Será por toda esa historia que me gusta venir aquí. Me impresiona su vejez, sus grietas, lo que ha llegado a ser tras todos estos años, gracias a toda esa mezcla.
En el vuelo de vuelta, esta vez sí, a la derecha Rodas, a la izquierda Creta, después las Cícladas.

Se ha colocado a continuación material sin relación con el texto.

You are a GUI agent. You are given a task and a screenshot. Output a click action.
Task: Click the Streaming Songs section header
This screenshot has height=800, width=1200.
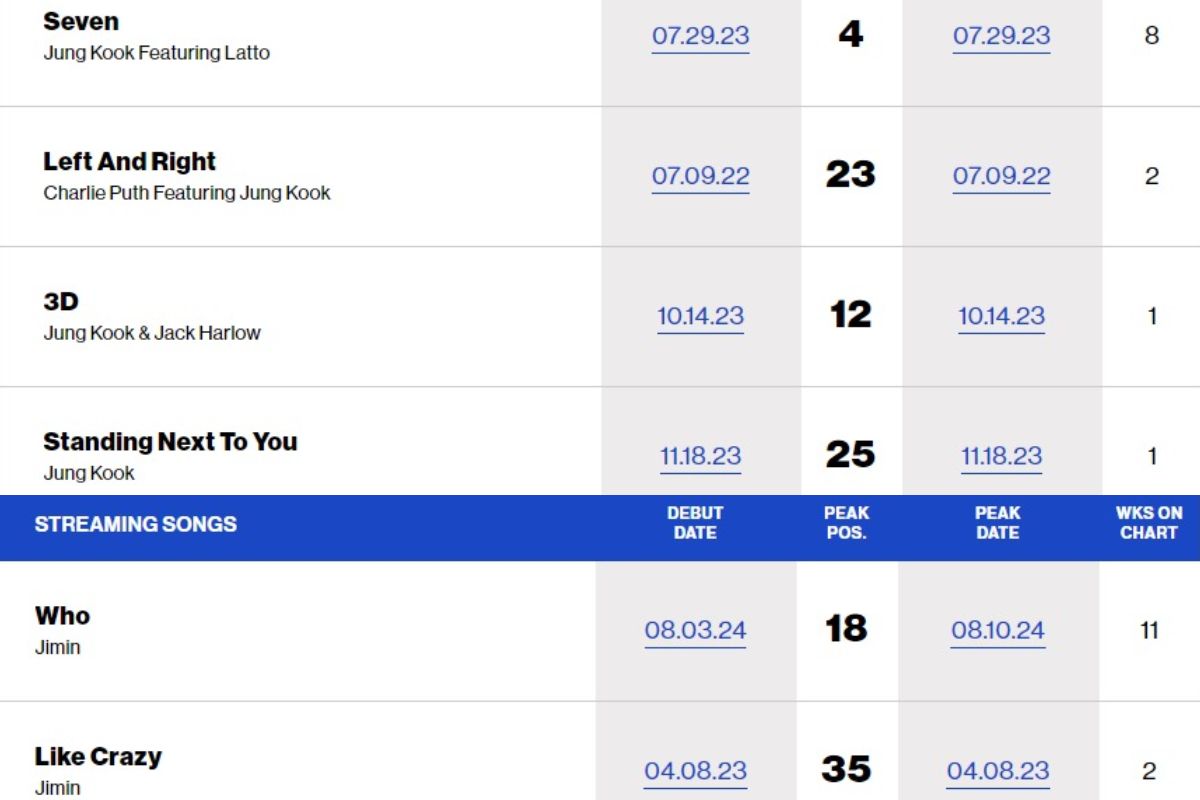click(135, 524)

El sol sale por detrás de nosotros y la luna sigue vigilante, velando desde lo alto nuestra travesía por el Mediterráneo.
Recuerdo aquel capitán de barco que tiraba, enloquecido, todos los platos del barco al suelo mientras nosotros, los turistas, poseídos por espíritu de Zorba el griego, danzábamos como posesos alrededor de los pedazos esparcidos por el suelo.
Recuerdo cómo se decía buenas tardes y buenos días, incluso gracias en el idioma heleno, han sido muchos los años que he pasado surcando estos cielos.
Recuerdo mis días tranquilos en Hidra, sin coches, sin carreteras, con los pulpos colgando secándose al sol en el puerto a modo de séquito de recibimiento y un burro que lo mismo hacía de medio de transporte que de compañero de tertulia.
Las nubes bajas se quedan atascadas entre las montañas, justo en el desfiladero de las Termópilas, donde perdieron la batalla los 300. La luna sigue sin apartar su luz sobre nuestro camino. Los tres dedos de Eolo se ven perfectamente, señalando el Egeo, mientras tierra adentro descansan Olimpia, Esparta, Corinto…
Ahora vienen las Jónicas y recuerdo aquel anochecer en Cofrú en el que el cielo se prendió fuego. Suspiro.
Llegamos a Ítaca y recito de memoria algunos versos que recuerdo de Cavafis:
“Cuando emprendas tu viaje a Ítaca
pide que el camino sea largo,
lleno de aventuras, lleno de experiencias.
No temas a los lestrigones ni a los cíclopes
ni al colérico Poseidón,
seres tales jamás hallarás en tu camino,
si tu pensar es elevado, si selecta
es la emoción que toca tu espíritu y tu cuerpo.
Ni a los lestrigones ni a los cíclopes
ni al salvaje Poseidón encontrarás,
si no los llevas dentro de tu alma,
si no los yergue tu alma ante ti.
Pide que el camino sea largo.
Que muchas sean las mañanas de verano
en que llegues -¡con qué placer y alegría!-
a puertos nunca vistos antes.
Detente en los emporios de Fenicia
y hazte con hermosas mercancías,
nácar y coral, ámbar y ébano
y toda suerte de perfumes sensuales,
cuantos más abundantes perfumes sensuales puedas.
Ve a muchas ciudades egipcias
a aprender, a aprender de sus sabios.
Ten siempre a Ítaca en tu mente.
Llegar allí es tu destino.
Mas no apresures nunca el viaje.
Mejor que dure muchos años
y atracar, viejo ya, en la isla,
enriquecido de cuanto ganaste en el camino
sin aguantar a que Ítaca te enriquezca.
Ítaca te brindó tan hermoso viaje.
Sin ella no habrías emprendido el camino.
Pero no tiene ya nada que darte.
Aunque la halles pobre, Ítaca no te ha engañado.
Así, sabio como te has vuelto, con tanta experiencia,
entenderás ya qué significan las Ítacas”
– Madrid buenos días, Iberia 3317 heavy, listos descenso.
Me siento como Ulises volviendo a casa después de 20 años fuera, pero no es Penélope quien me espera, escabulléndose de los pretendientes que le acechan , sino mis cachorros escaqueándose de las tareas.